Proving that no good deed goes unpunished, Henry is caught in an unimaginable conspiracy as he attempts to locate her and request the number be removed from the site. Henry is an ordinary man suddenly caught up in something with which he has no experience. The law of unintended consequences takes over and Henry learns that even paranoids have real enemies.

Mr. Connelly is the master of the sly plot twist. I fell for every red herring, misdirection and false lead---and did not figure out whodunit until it was painfully obvious. I was glued to the book from the compelling beginning to the action-packed finale. Do not miss this high concept thriller.

Rating: 2 stars
Summary: Connelly falls for techno-babble
Review: Michael Connelly is one of my favorite writers. I've read everything he's written, from the Harry Bosch story arc, to the one-off "The Poet".
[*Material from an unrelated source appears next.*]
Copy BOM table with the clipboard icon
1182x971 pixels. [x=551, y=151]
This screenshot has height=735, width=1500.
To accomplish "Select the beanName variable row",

Chasing the Dime was a major disappointment. Connelly pulls a Michael Crichton---dropping globs of sci-fi blather to distract from a storyline. I found myself skimming or skipping the parts to deal with science--just too boring/not interesting. The bio-tech angle already seems dated.

The main redeeming feature is Connelly continues building on his "LA world"--there's some familiar characters, including Janis Langweiser, resurfacing from "Angels Flight".